L’écriture m’a permis de parler de mon expérience d’enfermée car tant qu’on ne parle pas, on reste malheureux. Vous me dites que la parole d’une personne qui a passé par la prison est rare. C’est normal. La prison est stigmatisée dans la collectivité. On en parle seulement dans les cercles fermés, entre personnes qui ont vécu la même chose. En public on n’en parle pas car il n’y a aucune raison d’en être fier. Pour moi, ce n’est pas une question de fierté. La honte je l’ai mise de côté quand j’ai commencé à travailler sur mon problème d’alcoolisme. Mon seul intérêt est de tirer quelque chose de positif des choses discutables que j’ai faites dans ma vie. L’écriture était ainsi libératrice, cathartique pour moi. J’étais incarcérée pour la première fois lorsque j’étais jeune et ceci n’a pas suscité beaucoup de questionnements en moi. Toutefois, ma deuxième incarcération, celle à l’origine de ce livre, a suscité des interrogations profondes et une remise en question sérieuse. Il fallait ainsi les publier au grand jour.
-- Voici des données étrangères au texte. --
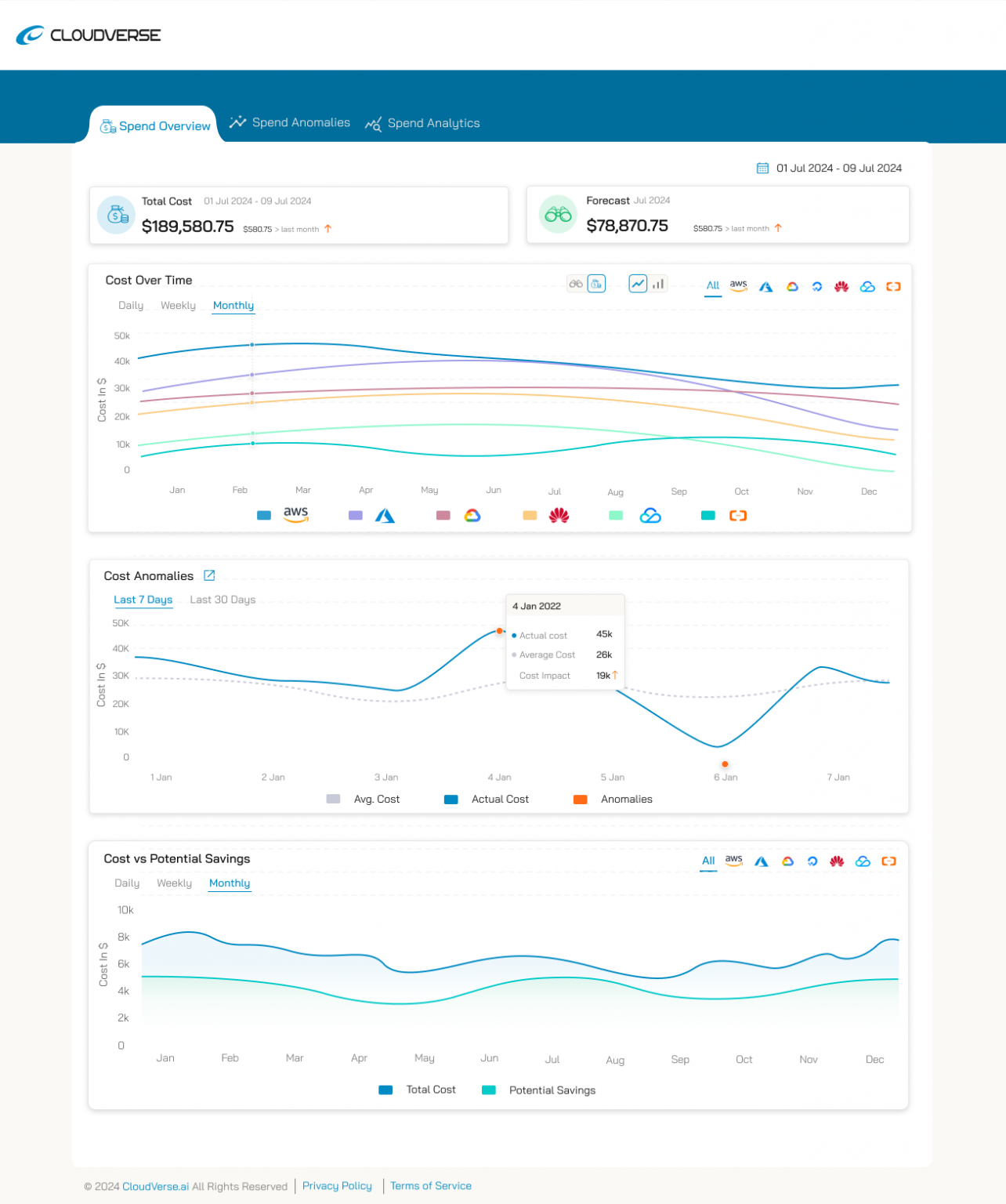Select Daily granularity in Cost vs Potential Savings
The height and width of the screenshot is (1204, 1006).
point(127,883)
L’écriture m’a permis de comprendre comment une personne peut se retrouver dans cette situation, car tout le monde peut dérailler. Avec l’écriture, je cherchais à questionner mon dérapage, sans nécessairement chercher les bonnes réponses. Trouver ces dernières est peu important car les réponses, comme tout dans la vie, sont évolutives. Ce qui est important est de se poser la question. Cela permet un travail introspectif – ça incite un mouvement, un processus, une évolution.
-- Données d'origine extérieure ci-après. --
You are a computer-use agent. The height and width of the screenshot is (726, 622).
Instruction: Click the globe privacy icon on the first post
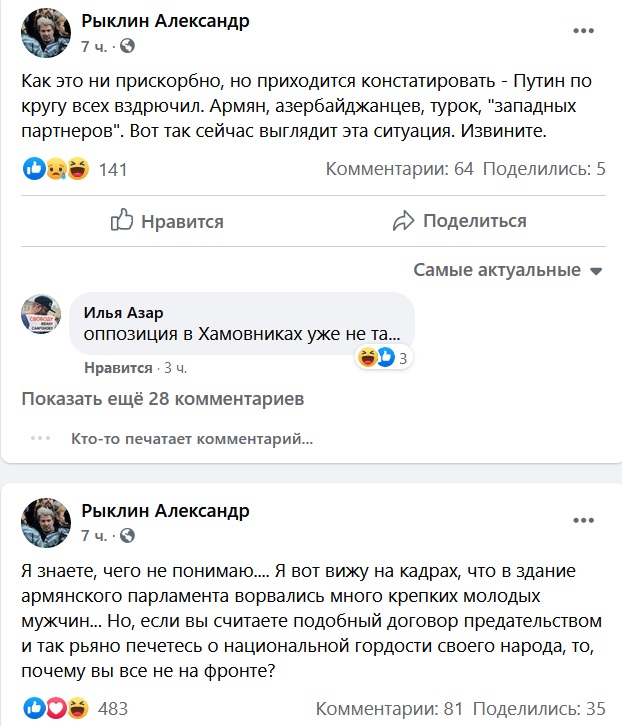pyautogui.click(x=128, y=46)
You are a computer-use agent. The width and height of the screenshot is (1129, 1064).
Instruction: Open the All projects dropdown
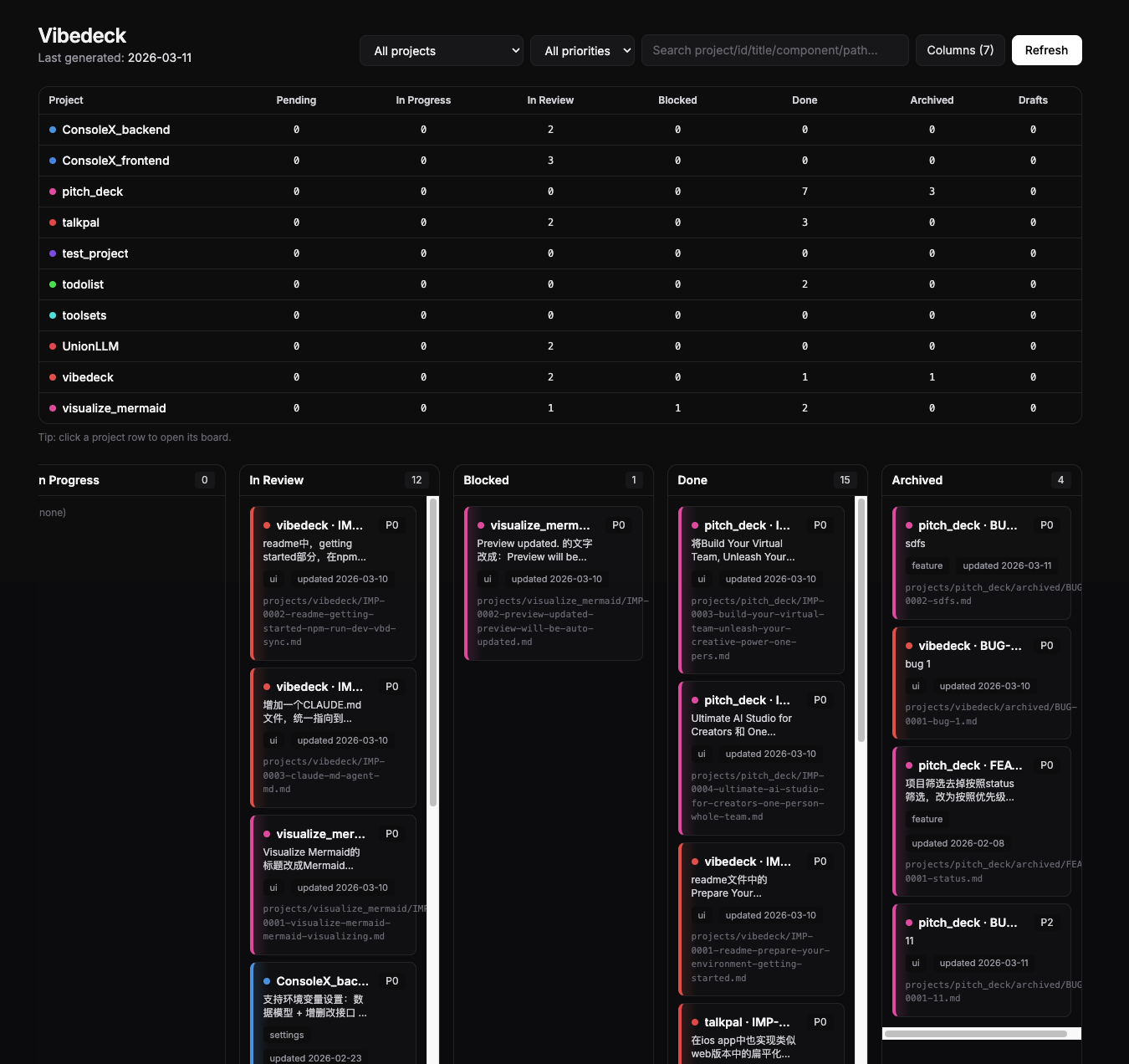(x=441, y=50)
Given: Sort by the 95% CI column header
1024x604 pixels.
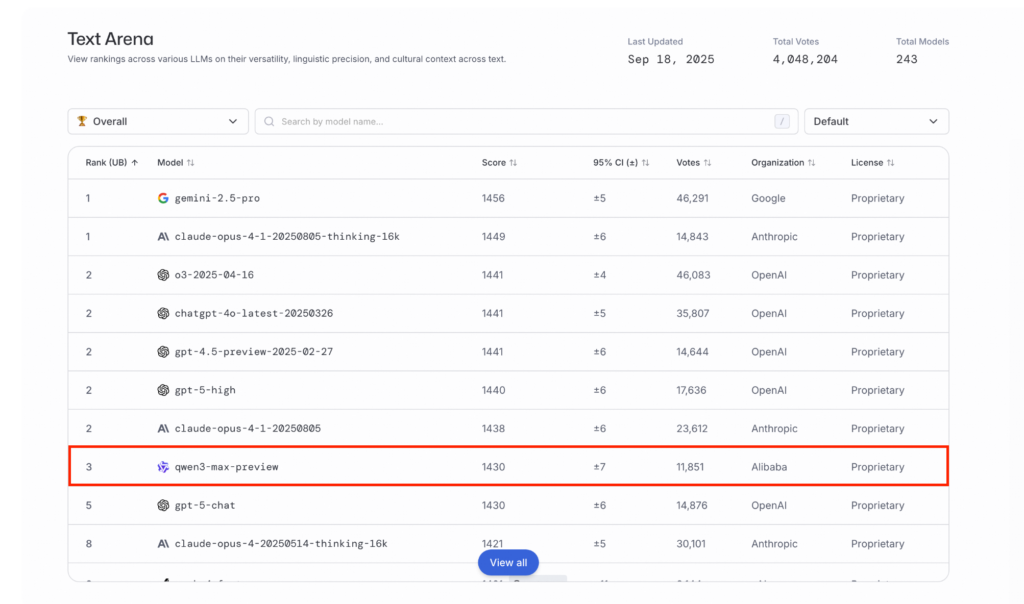Looking at the screenshot, I should (620, 162).
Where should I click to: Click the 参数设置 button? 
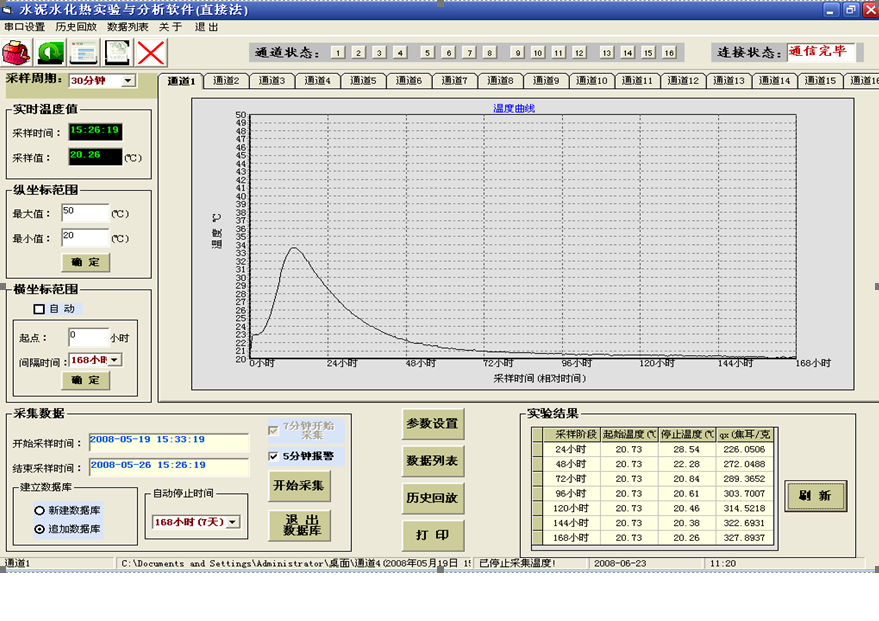pyautogui.click(x=432, y=424)
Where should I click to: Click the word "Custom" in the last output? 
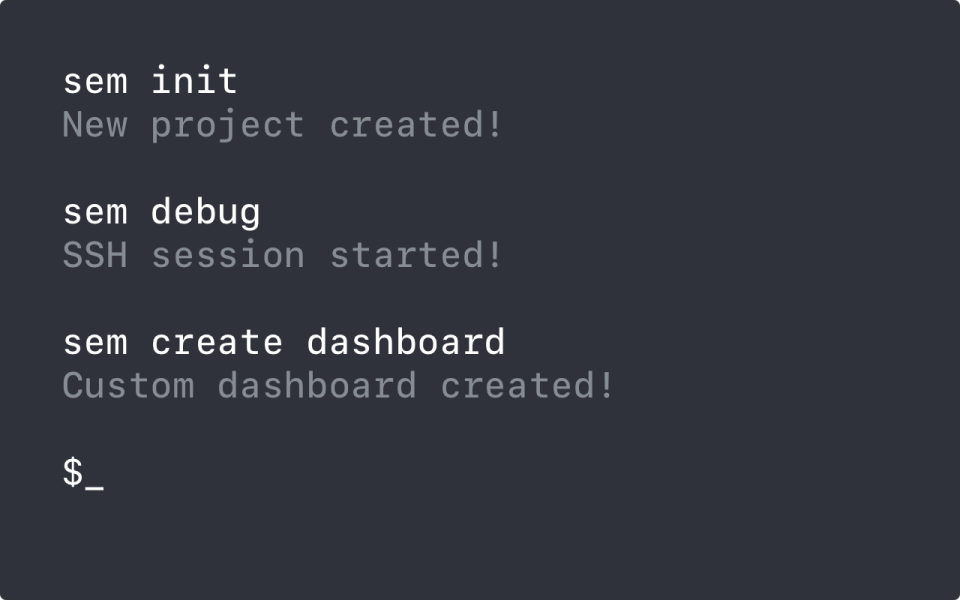pos(128,385)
Trouver le sens de la prison 

Le sens est existentiel. Je l’ai toujours cherché dans les choses que je faisais et vivais. J’ai pu ainsi trouver le sens de la peine. Pour moi, la prison était salvatrice. Elle m’a sauvé, de quoi, je ne sais pas, mais c’était un remède pour mon état d’esprit. Elle m’a recadrée alors que j’étais déraillée quand je suis rentrée. J’ai toutefois pu observer que pour certaines de mes codétenues , l’enfermement n’avait pas de sens. S’agissant des efforts pour expliquer la faute et la raison de l’enfermement, je ne suis pas tout à fait convaincue que le système carcéral fait un bon travail à ce propos.

Dans une certaine mesure, ceci dépend aussi de l’esprit de la personne. Pour moi, l’état d’esprit était de se reconstruire, en tout cas en partie.. Mais une personne qui entre en colère, restera en colère. Par exemple, les personnes dépendantes qui
se retrouvent soudainement sans produit et dans un état de lucidité peu coutumière chez elles, seront probablement dans l’opposition, avec un sentiment de punition. Dans ces cas-là, la peine n’amène à rien. En sortant, la personne va se comporter de la même façon qu’avant, car elle n’a pas perçu le sens de la prison. Le fait d’enfermer les gens sans effectuer un travail sur le sens de la punition n’est pas efficace. L’enfermement peut servir à des personnes comme moi, ayant déjà effectué une réflexion en amont, sans s’accuser ou de se positionner en victime. Il s’agissait pour moi d’utiliser ce temps pour réfléchir aux raisons qui ont déclenché ce burn-out, cette dépression.